Lucassen studeerde aan het Instituut voor Kunstnijverheidsonderwijs in Amsterdam. Hij ontwikkelde vanaf 1960 een figuratieve schilderstijl die herkenbare elementen uit het dagelijks leven combineert met abstracte symbolen en tekens. Zijn werk uit de begintijd wordt gezien als een Europees antwoord op de popart.
Lucassen combineerde vanaf het begin triviale elementen, zoals stripfiguren, schemerlampen, leunstoelen en planten, met grote felgekleurde vlakken en expressieve elementen. Sinds 1980 maakt hij kleiner, ingetogener werk, bijvoorbeeld uit eenvoudige punten opgebouwde krachtige tekens, in de verte herinnerend aan de dotpaintings van aborigines. Typerend voor de stijl van Lucassen is dat hij vaak lettertekens op picturale wijze in het beeld integreert en de werken soms poëtische of raadselachtige titels meegeeft. De assemblages die hij maakt, zijn opgebouwd uit alledaagse materialen als hout, blik of rubber die door hun ordening een nieuwe betekenis suggereren. Hij was jarenlang hoofddocent schilderkunst aan de AKI te Enschede.
In 1966 werkte Lucassen samen met Etienne Elias, Raoul De Keyser en Roger Raveel aan schilderingen in de kelders van het kasteel in Beervelde.
In 1967 richtte Lucassen samen met Ger van Elk en Jan Dibbets het Internationaal Instituut voor Herscholing van Kunstenaars op, dat een aantal manifesten en projecten voortbracht.

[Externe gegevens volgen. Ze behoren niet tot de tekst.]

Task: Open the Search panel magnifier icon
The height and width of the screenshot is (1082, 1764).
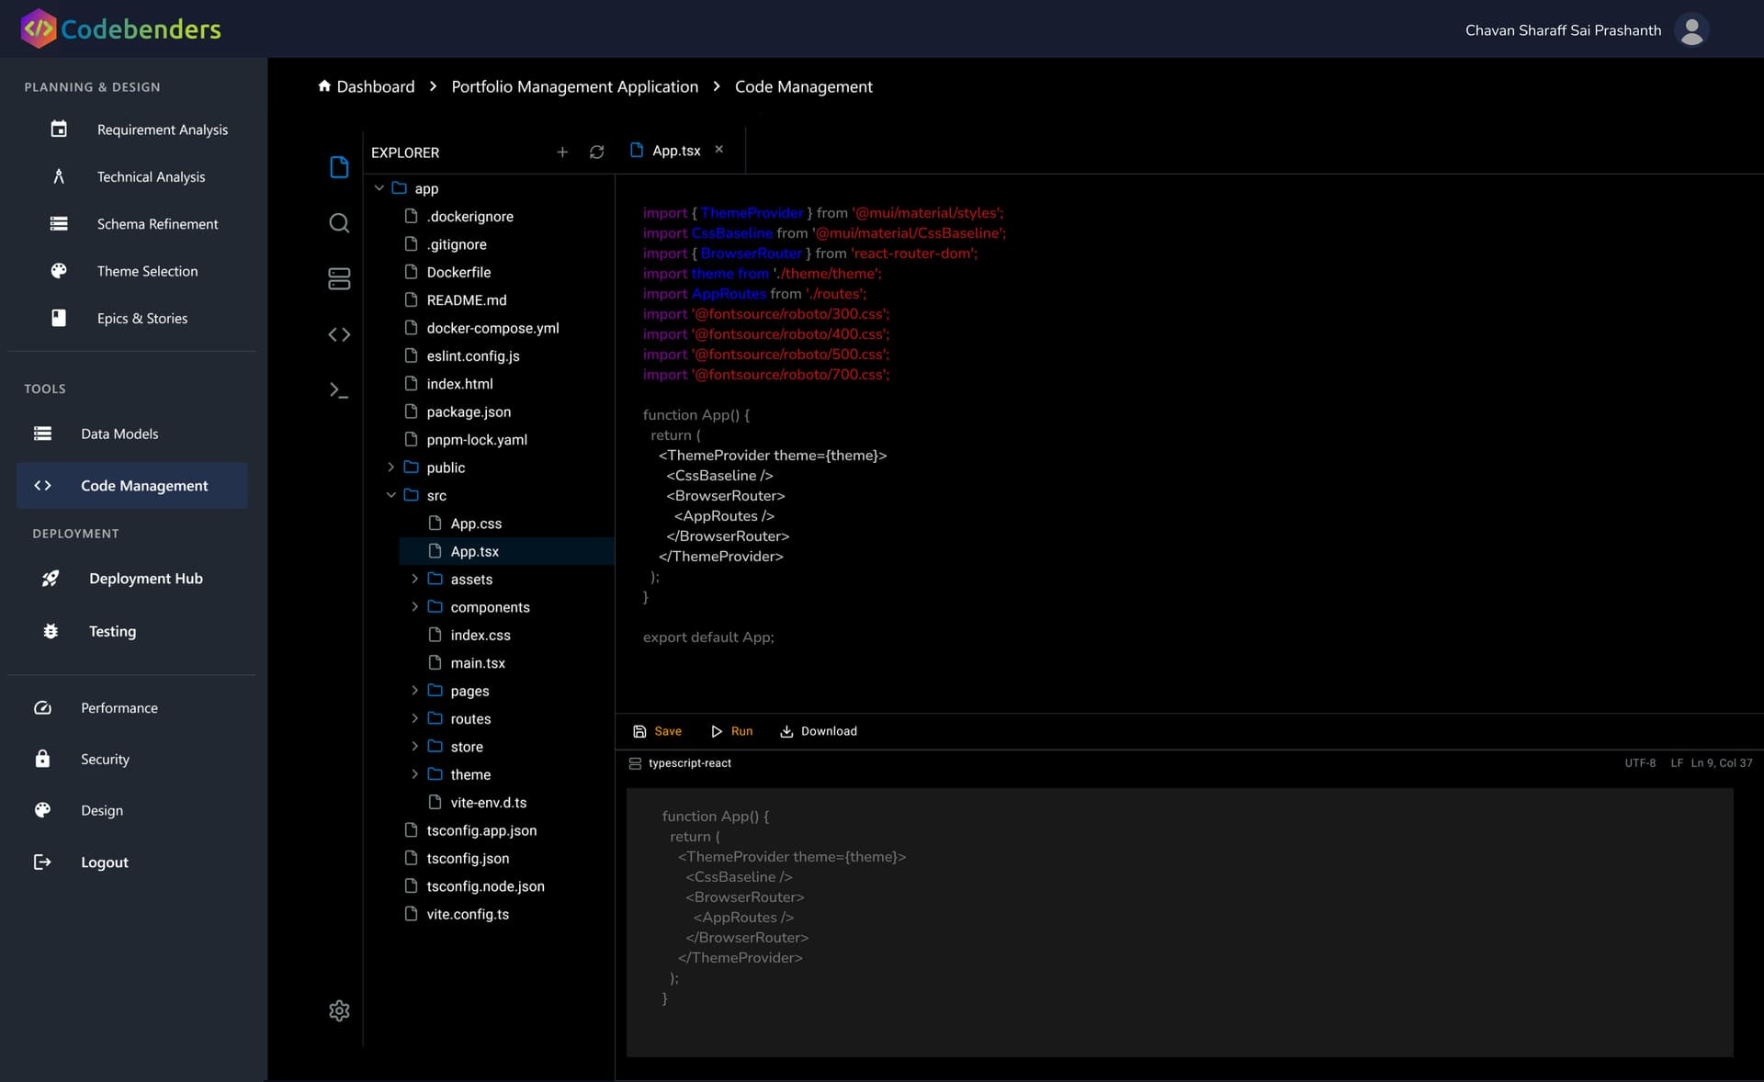Action: coord(339,222)
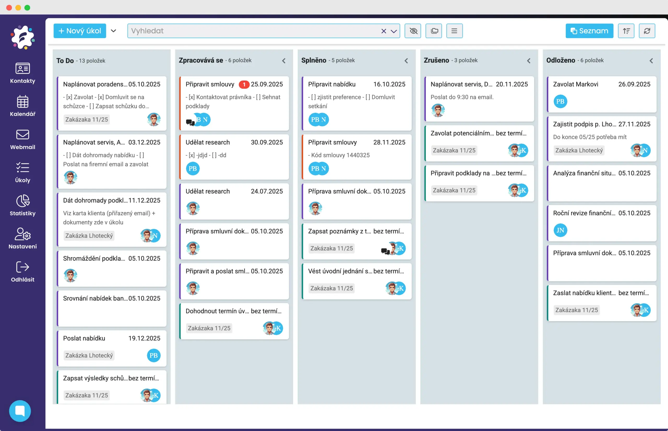This screenshot has height=431, width=668.
Task: Click the Odhlásit logout icon
Action: click(22, 267)
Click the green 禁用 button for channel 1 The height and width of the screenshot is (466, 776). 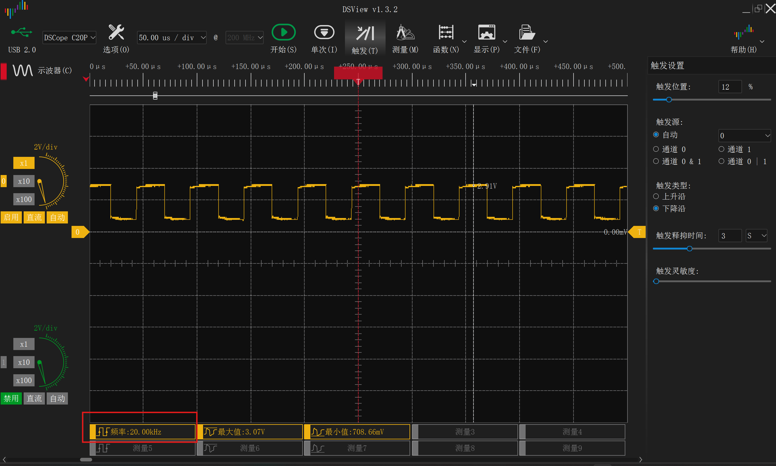11,398
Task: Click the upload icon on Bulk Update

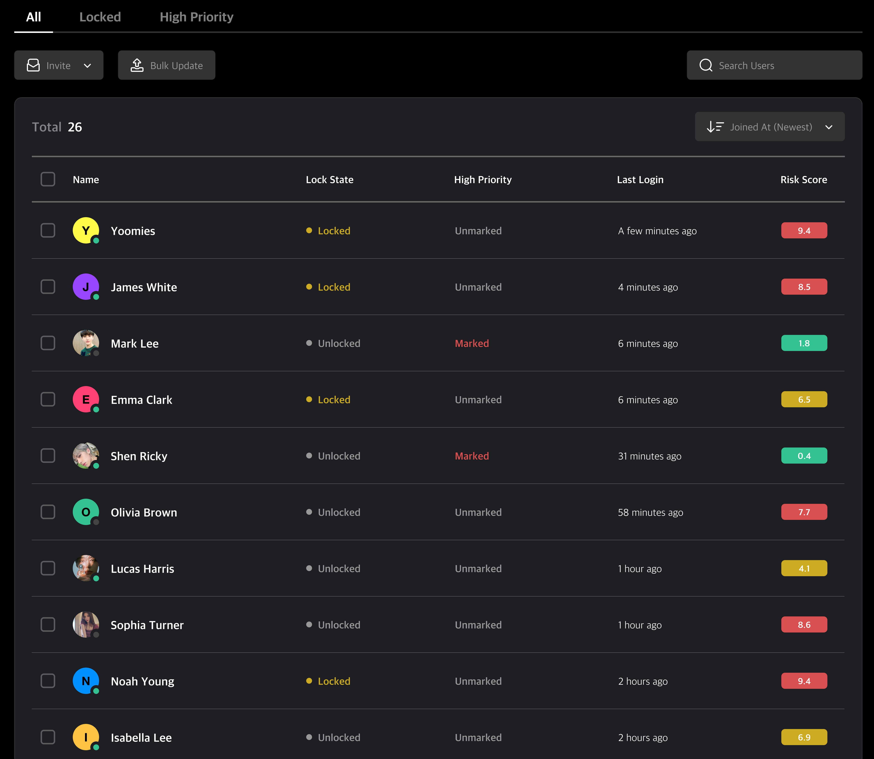Action: (137, 65)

Een bekend schilderij van Lucassen, als langdurig bruikleen van de RCE in de collectie van het Dordrechts Museum, is getiteld: Een gezellig hoekje (1968). Het stelt een interieur voor met een leunstoel, een schemerlamp, een plant en een schilderij of raam in combinatie met een verticaal geblokte rood-groene baan. Dit werk was door Openbaar Kunstbezit in reproductie ter beschikking gesteld aan de Nederlandse Spoorwegen, waardoor het jarenlang op klein formaat in bepaalde, meest regionale treinen te zien was.